For triangles where you cannot easily measure height, other formulas become useful. Heron formula requires only the three side lengths: s = (a + b + c) ÷ 2 (the semi-perimeter), then Area = √(s(s-a)(s-b)(s-c)). The trigonometric method uses two sides and the included angle: Area = ½ × a × b × sin(C).
Swipe sideways to compare columns.
| Triangle | Given Information | Method | Area Calculation | Result |
|---|---|---|---|---|
| Base-height | base=10, height=6 | Standard | ½ × 10 × 6 | 30 sq units |
| Heron | sides 5,6,7 | Heron (s=9) | √(9×4×3×2) | 14.70 sq units |
| Trigonometric | sides 8,12, angle=30° | ½ab sin C | ½ × 8 × 12 × 0.5 | 24 sq units |
| Right triangle | legs 3,4 | ½ × legs | ½ × 3 × 4 | 6 sq units |
The Pythagorean Theorem
The Pythagorean theorem is the most famous relationship in triangle geometry, applying exclusively to right triangles: a² + b² = c², where c is the hypotenuse (the side opposite the right angle) and a and b are the two legs. If you know any two sides of a right triangle, you can find the third: c = √(a² + b²), a = √(c² — b²), or b = √(c² — a²).
Beyond simple side-finding, the Pythagorean theorem is the foundation for distance calculations between any two points in a plane. The distance formula d = √((x₂-x₁)² + (y₂-y₁)²) is derived directly from the theorem. Construction workers use it to verify square corners, GPS systems use it for position calculations, and it appears in physics, engineering, and computer graphics.
Law of Sines and Law of Cosines
For non-right triangles, the law of sines and law of cosines extend the relationships between sides and angles. The law of sines states that the ratio of a side length to the sine of its opposite angle is constant: a ÷ sin(A) = b ÷ sin(B) = c ÷ sin(C) = 2R (where R is the circumradius). This is useful when you know two angles and one side (AAS or ASA) or two sides and a non-included angle (SSA).
The law of cosines generalizes the Pythagorean theorem to any triangle: c² = a² + b² — 2ab × cos(C). When angle C is 90°, cos(90°) = 0 and the formula reduces to the Pythagorean theorem.

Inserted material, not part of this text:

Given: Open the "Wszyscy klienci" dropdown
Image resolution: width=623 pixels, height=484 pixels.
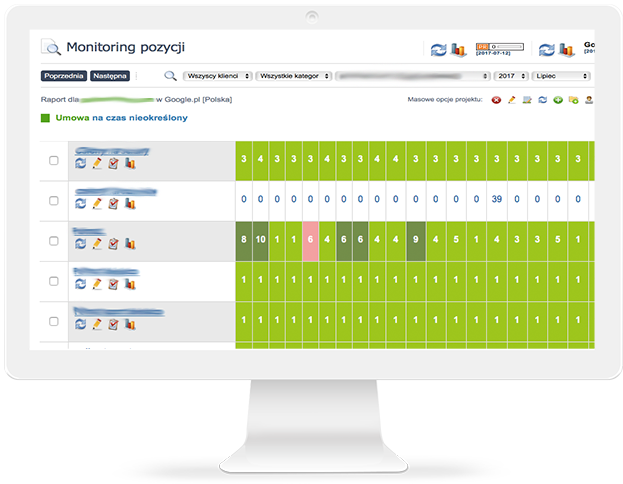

The law of cosines is used when you know two sides and the included angle (SAS) or all three sides (SSS).
Swipe sideways to compare columns.
| Known Values | Formula to Use | What You Can Find |
|---|---|---|
| Two sides + right angle | Pythagorean theorem | Third side |
| Two sides + included angle | Law of cosines | Third side |
| Two angles + one side | Law of sines | Other two sides |
| Three sides | Law of cosines | All three angles |
| Base + height | Area = ½ × b × h | Area |
| Three sides | Heron formula | Area |
Calculate Triangle Properties
Triangle CalculatorUse our Triangle Calculator to compute area, perimeter, angles, and missing side lengths for any triangle type using multiple methods.Frequently Asked Questions
Can any three side lengths make a triangle?
No. The triangle inequality theorem states that the sum of any two sides must be greater than the third side for a triangle to exist. For sides a, b, and c: a + b > c, a + c > b, and b + c > a. If one side is equal to the sum of the other two, all three points are collinear — a degenerate triangle with zero area.

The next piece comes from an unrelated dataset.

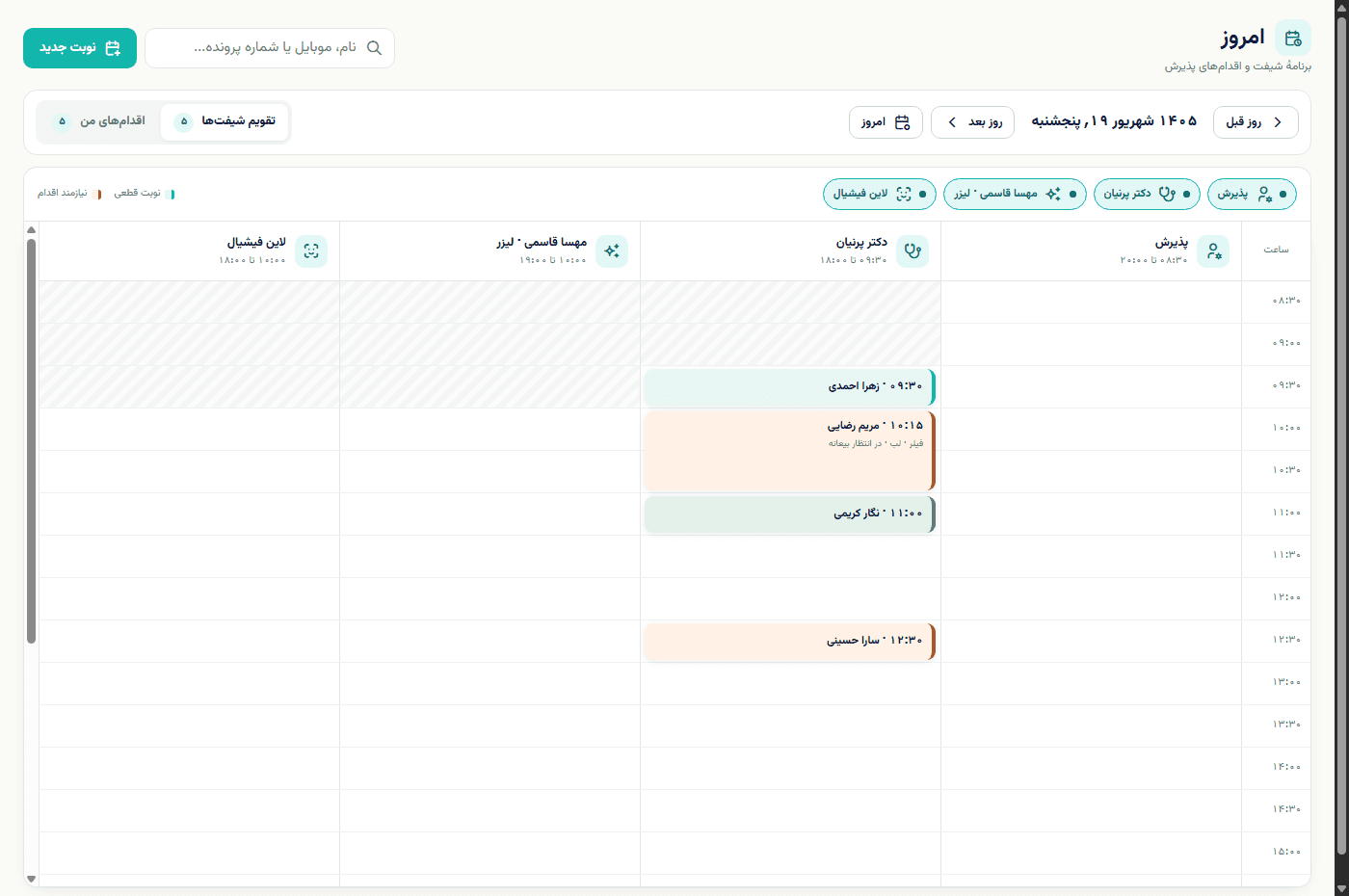This screenshot has height=896, width=1349.
Task: Click the vertical scrollbar of the schedule grid
Action: [x=31, y=441]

How do I find the height of a triangle if I only know the side lengths?
Use Heron formula to find the area first, then rearrange the area formula: height = (2 × Area) ÷ base. The height will be different for each choice of base, corresponding to the altitude to that specific side.

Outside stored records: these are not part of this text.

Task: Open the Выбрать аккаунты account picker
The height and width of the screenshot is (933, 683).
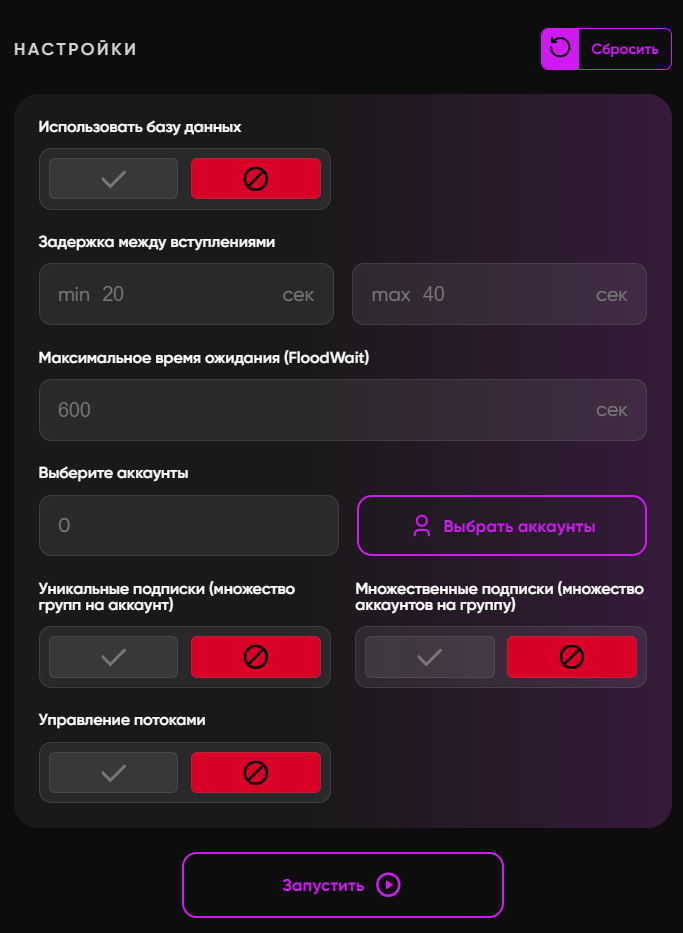Action: point(502,526)
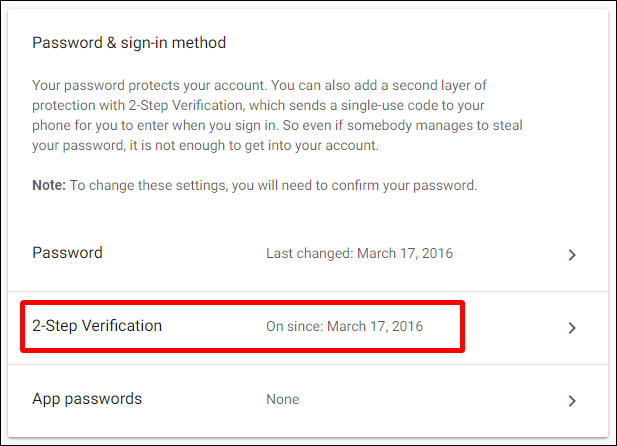The height and width of the screenshot is (446, 617).
Task: Click "On since: March 17, 2016" status text
Action: (344, 327)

What is the difference between an altitude, median, and angle bisector?
An altitude is a perpendicular line from a vertex to the opposite side (used for area calculations). A median connects a vertex to the midpoint of the opposite side. An angle bisector divides the vertex angle into two equal angles. In an equilateral triangle, all three are the same line. In other triangles, they are different.